» **EXERCISE BRIEF**
Show each line of the data below that contains the word "Uncheck", copied in full.

-- Start --

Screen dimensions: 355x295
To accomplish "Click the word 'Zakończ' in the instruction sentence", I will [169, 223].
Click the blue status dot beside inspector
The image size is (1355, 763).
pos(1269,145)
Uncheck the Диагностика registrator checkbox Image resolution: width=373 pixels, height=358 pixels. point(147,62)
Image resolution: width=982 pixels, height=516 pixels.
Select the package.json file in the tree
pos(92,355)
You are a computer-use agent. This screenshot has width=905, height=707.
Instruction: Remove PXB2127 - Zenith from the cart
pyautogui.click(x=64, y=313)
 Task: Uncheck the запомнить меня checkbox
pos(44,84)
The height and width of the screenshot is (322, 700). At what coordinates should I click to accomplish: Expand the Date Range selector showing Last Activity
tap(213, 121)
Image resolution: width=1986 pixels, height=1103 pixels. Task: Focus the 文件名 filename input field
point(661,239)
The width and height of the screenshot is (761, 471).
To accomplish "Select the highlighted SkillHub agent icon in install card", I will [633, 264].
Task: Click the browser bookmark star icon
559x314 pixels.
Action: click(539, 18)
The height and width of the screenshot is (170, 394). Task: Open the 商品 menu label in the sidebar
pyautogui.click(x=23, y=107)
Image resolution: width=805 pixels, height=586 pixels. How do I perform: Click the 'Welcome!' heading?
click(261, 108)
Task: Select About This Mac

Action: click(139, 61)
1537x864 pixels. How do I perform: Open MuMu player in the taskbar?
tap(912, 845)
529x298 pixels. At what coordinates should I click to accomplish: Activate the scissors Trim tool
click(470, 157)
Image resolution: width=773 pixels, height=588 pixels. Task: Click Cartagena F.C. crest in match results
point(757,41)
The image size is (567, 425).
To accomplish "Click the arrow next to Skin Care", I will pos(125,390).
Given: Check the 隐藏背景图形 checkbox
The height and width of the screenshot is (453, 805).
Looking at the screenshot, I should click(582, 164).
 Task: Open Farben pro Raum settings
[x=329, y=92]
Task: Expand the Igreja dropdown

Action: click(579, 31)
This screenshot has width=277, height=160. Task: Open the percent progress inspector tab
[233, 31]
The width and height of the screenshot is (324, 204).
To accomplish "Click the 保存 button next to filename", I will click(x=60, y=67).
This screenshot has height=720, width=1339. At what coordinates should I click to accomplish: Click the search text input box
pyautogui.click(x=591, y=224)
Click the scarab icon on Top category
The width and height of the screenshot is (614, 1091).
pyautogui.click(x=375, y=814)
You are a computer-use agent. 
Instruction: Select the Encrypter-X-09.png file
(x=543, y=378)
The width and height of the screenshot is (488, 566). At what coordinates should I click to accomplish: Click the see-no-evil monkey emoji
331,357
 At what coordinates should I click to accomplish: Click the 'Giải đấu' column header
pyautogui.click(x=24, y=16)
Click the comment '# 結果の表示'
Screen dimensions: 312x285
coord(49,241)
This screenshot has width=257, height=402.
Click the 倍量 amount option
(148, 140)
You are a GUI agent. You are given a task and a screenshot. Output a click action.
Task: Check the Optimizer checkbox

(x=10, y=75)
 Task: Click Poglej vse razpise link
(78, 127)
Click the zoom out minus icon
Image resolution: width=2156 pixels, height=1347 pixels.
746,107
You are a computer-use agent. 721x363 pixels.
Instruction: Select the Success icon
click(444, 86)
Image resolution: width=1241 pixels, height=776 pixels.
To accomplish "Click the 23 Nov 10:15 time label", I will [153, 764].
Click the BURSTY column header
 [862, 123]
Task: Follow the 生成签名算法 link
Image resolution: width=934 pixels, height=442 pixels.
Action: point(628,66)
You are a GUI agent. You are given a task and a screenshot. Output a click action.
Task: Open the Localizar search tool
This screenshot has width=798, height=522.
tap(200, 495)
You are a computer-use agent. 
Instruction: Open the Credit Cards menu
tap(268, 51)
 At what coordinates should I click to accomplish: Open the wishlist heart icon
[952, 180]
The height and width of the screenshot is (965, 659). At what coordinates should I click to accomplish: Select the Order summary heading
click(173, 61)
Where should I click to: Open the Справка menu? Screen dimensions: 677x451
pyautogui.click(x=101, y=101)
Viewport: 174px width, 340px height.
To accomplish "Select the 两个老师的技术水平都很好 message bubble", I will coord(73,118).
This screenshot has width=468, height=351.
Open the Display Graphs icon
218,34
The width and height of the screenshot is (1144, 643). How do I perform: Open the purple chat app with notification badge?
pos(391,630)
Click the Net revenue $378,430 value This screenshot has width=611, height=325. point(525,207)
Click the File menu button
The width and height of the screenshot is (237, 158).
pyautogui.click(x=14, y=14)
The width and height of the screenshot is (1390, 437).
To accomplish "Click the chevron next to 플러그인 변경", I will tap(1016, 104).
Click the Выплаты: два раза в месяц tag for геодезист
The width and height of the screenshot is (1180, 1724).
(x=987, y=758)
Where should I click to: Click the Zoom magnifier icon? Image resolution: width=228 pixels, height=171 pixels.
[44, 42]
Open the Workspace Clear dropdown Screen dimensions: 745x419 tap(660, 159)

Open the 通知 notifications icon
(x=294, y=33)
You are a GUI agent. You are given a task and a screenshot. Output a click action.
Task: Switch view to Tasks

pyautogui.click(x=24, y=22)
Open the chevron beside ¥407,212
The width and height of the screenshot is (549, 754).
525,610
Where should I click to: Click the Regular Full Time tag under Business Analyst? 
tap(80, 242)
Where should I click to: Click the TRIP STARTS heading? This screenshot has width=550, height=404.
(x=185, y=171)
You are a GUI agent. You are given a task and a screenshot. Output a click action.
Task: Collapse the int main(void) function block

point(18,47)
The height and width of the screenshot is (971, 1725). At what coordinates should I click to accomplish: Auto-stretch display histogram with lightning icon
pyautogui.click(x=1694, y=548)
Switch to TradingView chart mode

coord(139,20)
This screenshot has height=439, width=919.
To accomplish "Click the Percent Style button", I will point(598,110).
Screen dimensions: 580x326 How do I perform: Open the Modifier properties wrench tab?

-- End --

» **EXERCISE SOLUTION**
Uncheck the Диагностика registrator checkbox Image resolution: width=373 pixels, height=358 pixels. point(147,62)
 Task: Uncheck the запомнить меня checkbox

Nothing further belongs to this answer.